1.9.18

Bohemia Rhapsody



Del antes tengo más conocido que del después, no hay discusión, no se tiene propiedad de lo que aguarda y acecha, tampoco debiera preocupar esa certeza, no va a ningún lugar de provecho, ni se pueden hacer planes, los desbarata el azar o los corrompe o los cancela. Del ahora se apropia uno de cosas sutilísimas, de lo tangible, sin esmero, sin que el adiestramiento oficie su trabajada liturgia, sin que la experiencia (a veces) influya u oriente. No somos nada, nada fiable, en todo caso. Vamos a lo que viene, nos resignamos a ese zarandeo ajeno, nunca propio, jamás propio, por mucho que uno crea que lo administra o que es suyo o que posee acta de su presencia, pero es en el viaje en donde más se reconoce uno. Debiéramos estar siempre viajando. Debiéramos no tener casa, no tener tampoco el ansia de ocuparla con objetos.
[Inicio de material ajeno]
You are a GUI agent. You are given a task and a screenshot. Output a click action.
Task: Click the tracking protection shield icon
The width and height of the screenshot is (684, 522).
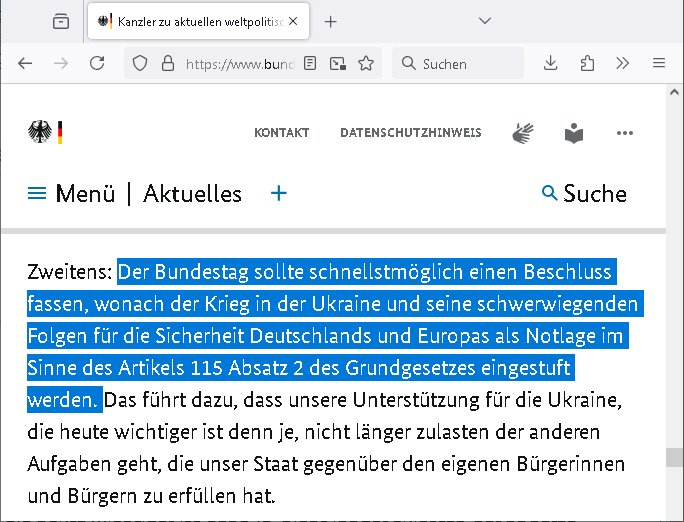140,63
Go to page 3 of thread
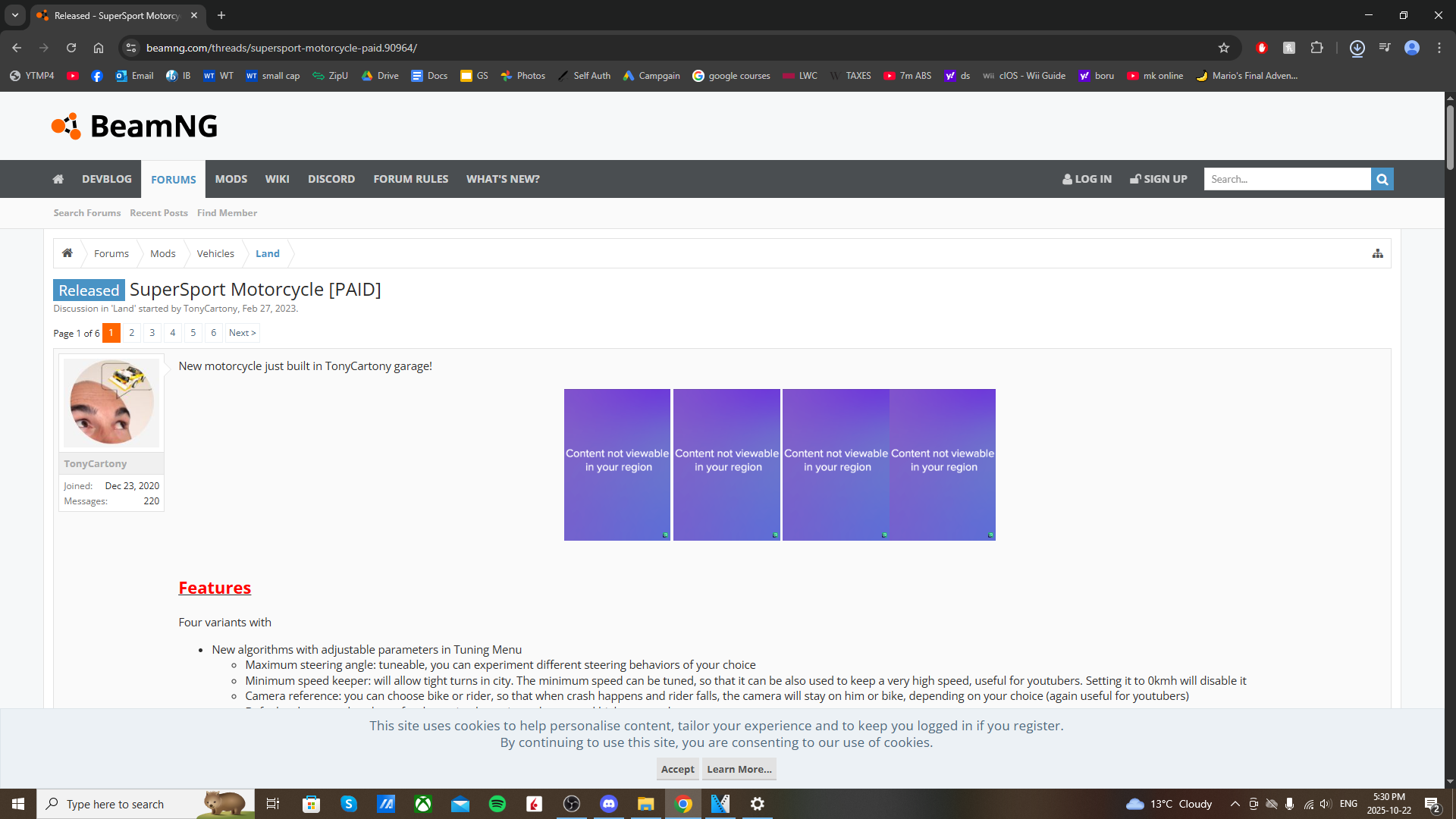1456x819 pixels. coord(152,333)
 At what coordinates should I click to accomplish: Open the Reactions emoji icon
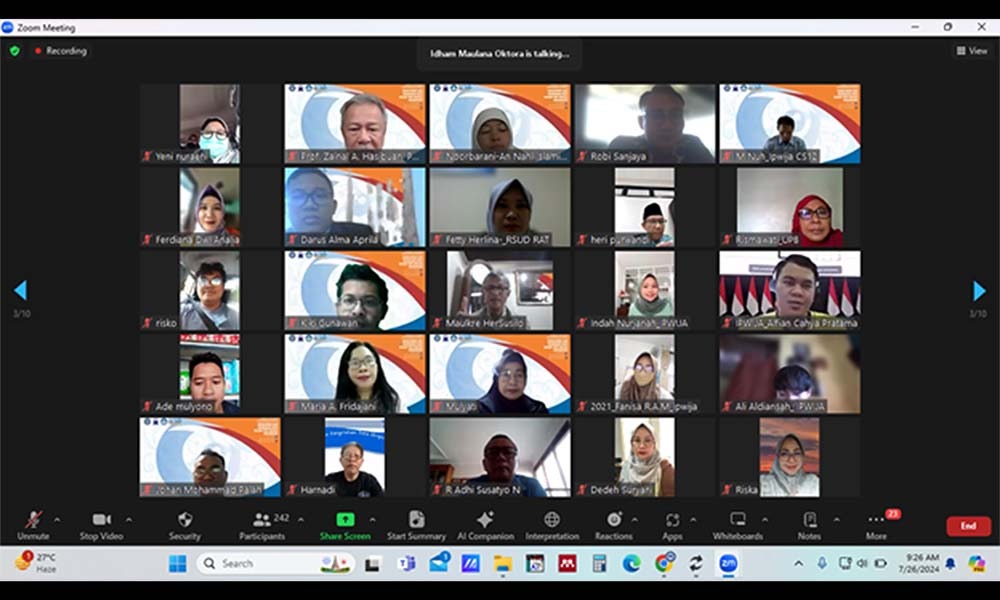click(614, 520)
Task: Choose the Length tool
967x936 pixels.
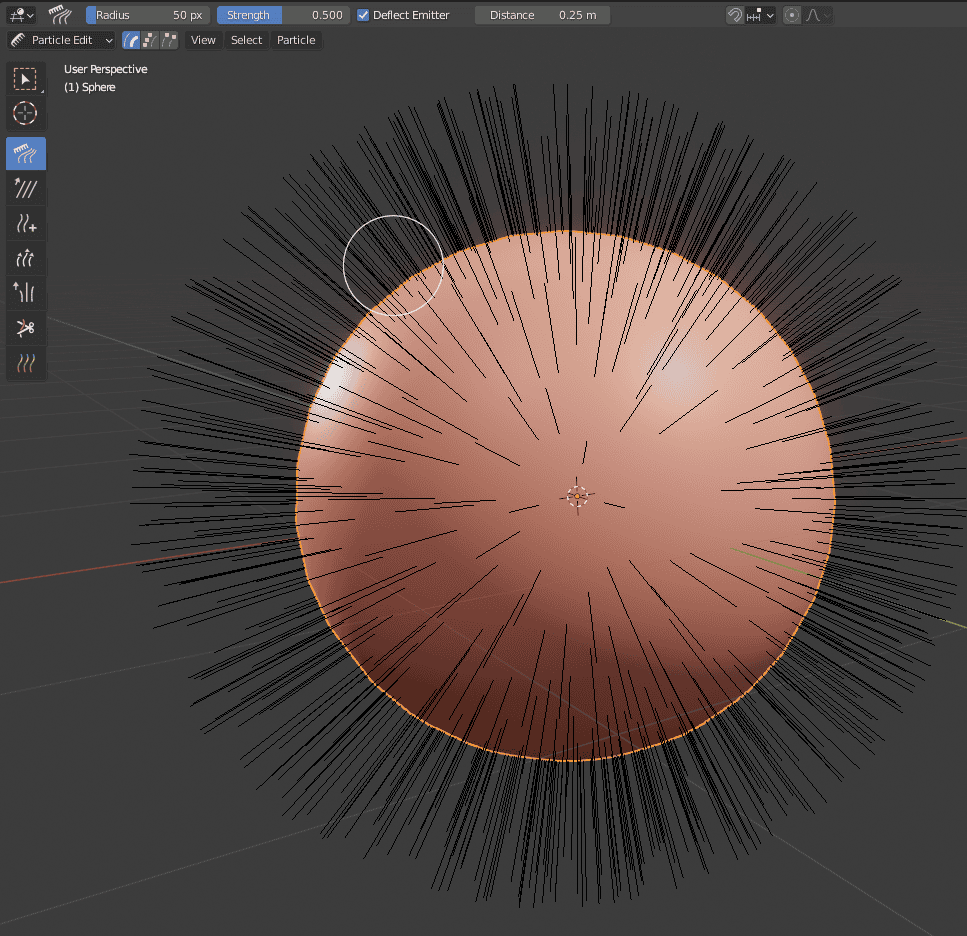Action: coord(26,258)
Ayer pensé en cómo sería vivir en hoteles, cambiar cada cierto tiempo de residencia y, por supuesto, tener una cantidad escandalosa de dinero para despreocuparse de hacer algo más allá de lo antojado, de las conveniencias propias, que no se pueden o no se deben compartir, ni alardear de ellas. Fue retirada del pensamiento esa idea. No es sana, en el fondo. Quizá se asquee uno de esa molicie (una rutina en lo placentero, un dejarse ir sin fundamento) y anhele una obligación. Anoche, entre amigos, ganaba la opinión de que es bueno no tener a nadie cerca que nos marque plazos y evalúe lo hecho. El problema reside en que hemos sido educados en la creencia (firme y duradera) de que hay que hacer algo por los demás y que esa voluntad, al ser ejercida, nos dignifica. Está mal visto que uno diga que durante el verano no ha hecho nada, salvo (tal vez) sestear, beber con más alegría y pasear cuando empieza a anochecer, tampoco sabiendo con certeza a qué lugar ir, si tomar un camino u otro y, por supuesto, abierto siempre a cualquier improvisación o alteración del plan, sobre todo por el hecho de que no hubiera de antemano plan alguno. Sería fantástico (no lo hice) recorrer el Moldava por Praga, atravesar todos esos puentes maravillosos, mirar las dos orillas y perderse en la continuidad de las casas, en su fascinación sin descanso. Bajar más tarde en un pequeño atracadero, pagar lo que se nos pida (es una exigencia del turismo la de abonar sus deseos) y volver al hotel por cualquier calle, a sabiendas de que quizá no sea el camino más corto, ni el más recomendable para quien no conoce del todo la ciudad.